All of lore.kernel.org
 help / color / mirror / Atom feed
From: Maran Wilson <maran.wilson@oracle.com>
To: Stefan Hajnoczi <stefanha@redhat.com>
Cc: qemu-devel@nongnu.org, Samuel Ortiz <sameo@linux.intel.com>,
	Rob Bradford <robert.bradford@intel.com>,
	Stefano Garzarella <sgarzare@redhat.com>,
	Maran Wilson <maran.wilson@oracle.com>,
	Liam Merwick <liam.merwick@oracle.com>
Subject: Re: [Qemu-devel] QEMU/NEMU boot time with several x86 firmwares
Date: Wed, 5 Dec 2018 10:04:36 -0800	[thread overview]
Message-ID: <669ef62d-06e2-3e6d-9f27-9ae8934b5330@oracle.com> (raw)

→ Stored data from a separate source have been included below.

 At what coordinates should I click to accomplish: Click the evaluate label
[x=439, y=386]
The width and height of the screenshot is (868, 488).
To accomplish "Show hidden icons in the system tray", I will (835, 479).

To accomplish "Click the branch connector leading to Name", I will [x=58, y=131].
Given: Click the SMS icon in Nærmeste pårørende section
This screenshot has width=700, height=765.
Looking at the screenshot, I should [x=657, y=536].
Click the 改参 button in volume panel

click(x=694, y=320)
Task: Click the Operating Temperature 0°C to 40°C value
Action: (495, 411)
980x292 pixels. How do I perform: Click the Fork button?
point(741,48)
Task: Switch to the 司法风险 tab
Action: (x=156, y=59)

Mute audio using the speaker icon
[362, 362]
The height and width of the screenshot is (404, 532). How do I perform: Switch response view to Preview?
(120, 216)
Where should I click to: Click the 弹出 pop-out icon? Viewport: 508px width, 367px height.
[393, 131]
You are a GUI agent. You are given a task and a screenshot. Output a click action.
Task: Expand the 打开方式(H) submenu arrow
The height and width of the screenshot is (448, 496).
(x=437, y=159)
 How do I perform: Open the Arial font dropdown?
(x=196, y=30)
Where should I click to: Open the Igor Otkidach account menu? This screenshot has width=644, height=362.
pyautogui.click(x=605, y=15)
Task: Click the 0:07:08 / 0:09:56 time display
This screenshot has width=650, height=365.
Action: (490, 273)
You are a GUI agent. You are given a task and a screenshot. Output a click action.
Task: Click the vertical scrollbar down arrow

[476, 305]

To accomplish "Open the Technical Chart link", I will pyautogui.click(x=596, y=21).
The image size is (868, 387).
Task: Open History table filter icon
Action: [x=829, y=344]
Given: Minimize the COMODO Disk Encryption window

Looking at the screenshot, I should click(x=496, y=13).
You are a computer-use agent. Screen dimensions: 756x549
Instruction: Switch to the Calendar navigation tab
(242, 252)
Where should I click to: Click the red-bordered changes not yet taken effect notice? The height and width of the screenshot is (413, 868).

In-Reply-To: <20181205132041.GB24623@stefanha-x1.localdomain>

On 12/5/2018 5:20 AM, Stefan Hajnoczi wrote:
> On Tue, Dec 04, 2018 at 02:44:33PM -0800, Maran Wilson wrote:
>> On 12/3/2018 8:35 AM, Stefano Garzarella wrote:
>>> On Mon, Dec 3, 2018 at 4:44 PM Rob Bradford <robert.bradford@intel.com> wrote:
>>>> Hi Stefano, thanks for capturing all these numbers,
>>>>
>>>> On Mon, 2018-12-03 at 15:27 +0100, Stefano Garzarella wrote:
>>>>> Hi Rob,
>>>>> I continued to investigate the boot time, and as you suggested I
>>>>> looked also at qemu-lite 2.11.2
>>>>> (https://github.com/kata-containers/qemu) and NEMU "virt" machine. I
>>>>> did the following tests using the Kata kernel configuration
>>>>> (
>>>>> https://github.com/kata-containers/packaging/blob/master/kernel/configs/x86_64_kata_kvm_4.14.x
>>>>> )
>>>>>
>>>>> To compare the results with qemu-lite direct kernel load, I added
>>>>> another tracepoint:
>>>>> - linux_start_kernel: first entry of the Linux kernel
>>>>> (start_kernel())
>>>>>
>>>> Great, do you have a set of patches available that all these trace
>>>> points. It would be great for reproduction.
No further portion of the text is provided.